▸ **Try it**: Determine how many lines in the listing that follows include "agent". Answer only with that number.

══ Record set ══

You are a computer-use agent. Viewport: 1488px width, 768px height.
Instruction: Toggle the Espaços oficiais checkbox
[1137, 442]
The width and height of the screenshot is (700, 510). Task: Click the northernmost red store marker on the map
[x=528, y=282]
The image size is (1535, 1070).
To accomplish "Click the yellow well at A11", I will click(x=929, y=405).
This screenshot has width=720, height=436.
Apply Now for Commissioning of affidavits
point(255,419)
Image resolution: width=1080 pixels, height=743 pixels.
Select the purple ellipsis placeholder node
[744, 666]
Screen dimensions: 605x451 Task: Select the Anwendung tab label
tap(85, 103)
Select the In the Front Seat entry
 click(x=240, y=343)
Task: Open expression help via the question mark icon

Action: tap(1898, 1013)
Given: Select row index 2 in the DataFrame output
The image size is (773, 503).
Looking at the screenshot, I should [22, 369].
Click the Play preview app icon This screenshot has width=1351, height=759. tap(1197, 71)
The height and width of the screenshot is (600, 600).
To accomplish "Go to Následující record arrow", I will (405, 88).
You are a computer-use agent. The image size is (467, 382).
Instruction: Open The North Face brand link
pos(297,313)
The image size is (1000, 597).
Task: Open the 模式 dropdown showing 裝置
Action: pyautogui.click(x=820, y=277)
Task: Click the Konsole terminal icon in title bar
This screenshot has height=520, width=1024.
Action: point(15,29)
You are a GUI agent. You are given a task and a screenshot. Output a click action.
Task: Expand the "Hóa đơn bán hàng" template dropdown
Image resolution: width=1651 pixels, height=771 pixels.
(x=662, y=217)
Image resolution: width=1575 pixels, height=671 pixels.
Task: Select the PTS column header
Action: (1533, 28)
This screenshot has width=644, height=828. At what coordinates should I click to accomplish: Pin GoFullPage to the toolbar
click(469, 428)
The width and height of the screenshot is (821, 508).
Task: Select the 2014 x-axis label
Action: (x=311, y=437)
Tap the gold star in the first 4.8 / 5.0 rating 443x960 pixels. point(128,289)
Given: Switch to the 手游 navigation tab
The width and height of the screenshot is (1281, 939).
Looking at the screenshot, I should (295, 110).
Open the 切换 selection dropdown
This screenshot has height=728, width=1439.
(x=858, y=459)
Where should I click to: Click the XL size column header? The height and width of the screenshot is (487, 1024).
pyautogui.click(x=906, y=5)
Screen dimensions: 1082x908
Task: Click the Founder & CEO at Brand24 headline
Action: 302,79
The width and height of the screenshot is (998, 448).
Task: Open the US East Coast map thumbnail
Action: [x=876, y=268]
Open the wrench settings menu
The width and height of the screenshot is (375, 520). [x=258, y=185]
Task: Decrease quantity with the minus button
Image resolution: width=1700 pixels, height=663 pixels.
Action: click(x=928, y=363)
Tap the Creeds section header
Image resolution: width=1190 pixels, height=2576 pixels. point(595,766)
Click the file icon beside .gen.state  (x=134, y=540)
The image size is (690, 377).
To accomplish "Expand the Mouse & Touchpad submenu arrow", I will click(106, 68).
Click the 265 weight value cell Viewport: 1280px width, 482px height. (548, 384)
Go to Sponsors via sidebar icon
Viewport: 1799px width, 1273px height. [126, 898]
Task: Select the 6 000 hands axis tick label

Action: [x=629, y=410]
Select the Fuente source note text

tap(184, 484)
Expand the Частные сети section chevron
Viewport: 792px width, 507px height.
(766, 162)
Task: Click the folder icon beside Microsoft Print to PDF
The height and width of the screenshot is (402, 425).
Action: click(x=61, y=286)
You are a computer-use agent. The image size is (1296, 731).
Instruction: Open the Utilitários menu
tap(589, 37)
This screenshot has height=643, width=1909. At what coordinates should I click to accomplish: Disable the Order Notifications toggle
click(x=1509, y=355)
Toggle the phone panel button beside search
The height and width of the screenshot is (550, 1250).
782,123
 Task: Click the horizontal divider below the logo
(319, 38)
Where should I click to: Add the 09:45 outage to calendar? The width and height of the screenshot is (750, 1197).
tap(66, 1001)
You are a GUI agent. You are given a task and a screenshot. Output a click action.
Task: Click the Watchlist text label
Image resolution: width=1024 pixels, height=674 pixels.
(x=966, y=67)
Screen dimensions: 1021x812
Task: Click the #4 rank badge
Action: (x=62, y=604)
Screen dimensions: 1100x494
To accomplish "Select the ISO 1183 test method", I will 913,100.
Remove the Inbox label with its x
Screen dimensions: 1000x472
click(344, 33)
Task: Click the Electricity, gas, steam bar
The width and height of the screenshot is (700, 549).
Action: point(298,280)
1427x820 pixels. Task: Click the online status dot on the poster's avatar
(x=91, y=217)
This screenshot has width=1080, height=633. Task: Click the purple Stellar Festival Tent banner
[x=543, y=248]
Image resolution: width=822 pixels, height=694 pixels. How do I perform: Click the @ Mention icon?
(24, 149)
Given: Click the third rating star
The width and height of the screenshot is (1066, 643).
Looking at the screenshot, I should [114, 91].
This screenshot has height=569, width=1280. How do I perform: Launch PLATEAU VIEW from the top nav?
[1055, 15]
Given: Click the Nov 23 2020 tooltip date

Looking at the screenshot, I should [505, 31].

═══

▸ **Result below**: 5